Keep only the lines that hold the string "will", filtering out the rest of the entries below.

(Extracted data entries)
=== Section Start ===

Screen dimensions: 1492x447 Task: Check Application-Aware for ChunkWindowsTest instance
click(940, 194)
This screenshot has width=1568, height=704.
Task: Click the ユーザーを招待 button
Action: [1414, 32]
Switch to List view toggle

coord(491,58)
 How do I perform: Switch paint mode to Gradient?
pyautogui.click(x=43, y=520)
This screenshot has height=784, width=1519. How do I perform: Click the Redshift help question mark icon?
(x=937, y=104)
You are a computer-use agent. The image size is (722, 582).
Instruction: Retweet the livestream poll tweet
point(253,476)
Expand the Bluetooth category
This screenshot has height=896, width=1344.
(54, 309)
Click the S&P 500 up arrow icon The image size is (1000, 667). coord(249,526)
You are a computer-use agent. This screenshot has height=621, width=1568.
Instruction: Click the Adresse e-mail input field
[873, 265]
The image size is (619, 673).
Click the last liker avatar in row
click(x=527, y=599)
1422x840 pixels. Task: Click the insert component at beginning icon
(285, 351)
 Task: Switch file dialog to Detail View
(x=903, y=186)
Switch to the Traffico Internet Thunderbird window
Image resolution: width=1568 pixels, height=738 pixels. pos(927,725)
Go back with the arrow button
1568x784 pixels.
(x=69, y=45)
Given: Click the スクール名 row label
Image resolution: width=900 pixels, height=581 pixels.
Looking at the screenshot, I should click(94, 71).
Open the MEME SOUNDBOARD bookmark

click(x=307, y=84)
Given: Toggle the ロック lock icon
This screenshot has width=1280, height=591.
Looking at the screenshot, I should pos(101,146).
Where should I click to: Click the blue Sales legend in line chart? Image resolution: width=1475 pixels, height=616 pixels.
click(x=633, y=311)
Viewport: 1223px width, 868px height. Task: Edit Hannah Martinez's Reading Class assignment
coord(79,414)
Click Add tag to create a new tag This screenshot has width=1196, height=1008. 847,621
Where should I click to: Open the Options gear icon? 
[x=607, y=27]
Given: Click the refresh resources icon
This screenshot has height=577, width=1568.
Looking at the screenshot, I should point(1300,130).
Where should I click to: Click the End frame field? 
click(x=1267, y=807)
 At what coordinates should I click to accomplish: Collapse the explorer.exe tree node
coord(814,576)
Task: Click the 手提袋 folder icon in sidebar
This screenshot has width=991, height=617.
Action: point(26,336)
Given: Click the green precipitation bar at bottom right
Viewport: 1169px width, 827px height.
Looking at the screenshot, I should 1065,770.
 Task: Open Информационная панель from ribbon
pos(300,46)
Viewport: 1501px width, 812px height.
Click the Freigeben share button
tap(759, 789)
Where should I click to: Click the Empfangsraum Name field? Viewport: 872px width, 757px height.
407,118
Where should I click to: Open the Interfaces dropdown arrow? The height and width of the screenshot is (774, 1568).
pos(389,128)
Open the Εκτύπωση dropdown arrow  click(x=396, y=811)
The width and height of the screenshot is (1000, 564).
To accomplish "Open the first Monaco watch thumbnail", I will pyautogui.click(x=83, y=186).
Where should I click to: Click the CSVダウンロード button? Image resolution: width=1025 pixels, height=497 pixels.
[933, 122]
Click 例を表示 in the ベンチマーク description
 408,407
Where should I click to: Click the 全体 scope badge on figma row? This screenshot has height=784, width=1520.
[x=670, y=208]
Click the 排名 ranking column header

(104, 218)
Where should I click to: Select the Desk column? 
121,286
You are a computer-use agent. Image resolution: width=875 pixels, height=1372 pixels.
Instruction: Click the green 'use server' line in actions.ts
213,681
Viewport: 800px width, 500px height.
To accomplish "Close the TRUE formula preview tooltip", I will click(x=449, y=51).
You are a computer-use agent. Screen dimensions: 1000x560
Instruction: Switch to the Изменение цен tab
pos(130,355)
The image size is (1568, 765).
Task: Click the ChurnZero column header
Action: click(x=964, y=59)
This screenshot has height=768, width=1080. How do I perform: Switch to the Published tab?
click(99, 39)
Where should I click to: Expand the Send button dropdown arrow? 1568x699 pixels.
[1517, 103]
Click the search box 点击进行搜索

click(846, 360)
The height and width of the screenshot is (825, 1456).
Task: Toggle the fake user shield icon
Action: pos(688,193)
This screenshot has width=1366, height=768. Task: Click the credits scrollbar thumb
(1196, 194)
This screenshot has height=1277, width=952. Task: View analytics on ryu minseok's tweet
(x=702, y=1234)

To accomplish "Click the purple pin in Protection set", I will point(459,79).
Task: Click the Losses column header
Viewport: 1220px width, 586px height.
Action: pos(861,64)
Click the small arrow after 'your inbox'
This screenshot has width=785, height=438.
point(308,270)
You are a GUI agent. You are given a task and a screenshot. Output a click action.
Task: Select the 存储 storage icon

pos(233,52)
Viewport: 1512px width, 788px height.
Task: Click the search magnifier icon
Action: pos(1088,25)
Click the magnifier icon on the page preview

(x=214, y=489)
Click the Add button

=== Section End ===

**Exercise answer**
To accomplish "Open the first Monaco watch thumbnail", I will pyautogui.click(x=83, y=186).
To accomplish "Close the TRUE formula preview tooltip", I will click(x=449, y=51).
To accomplish "Click the purple pin in Protection set", I will point(459,79).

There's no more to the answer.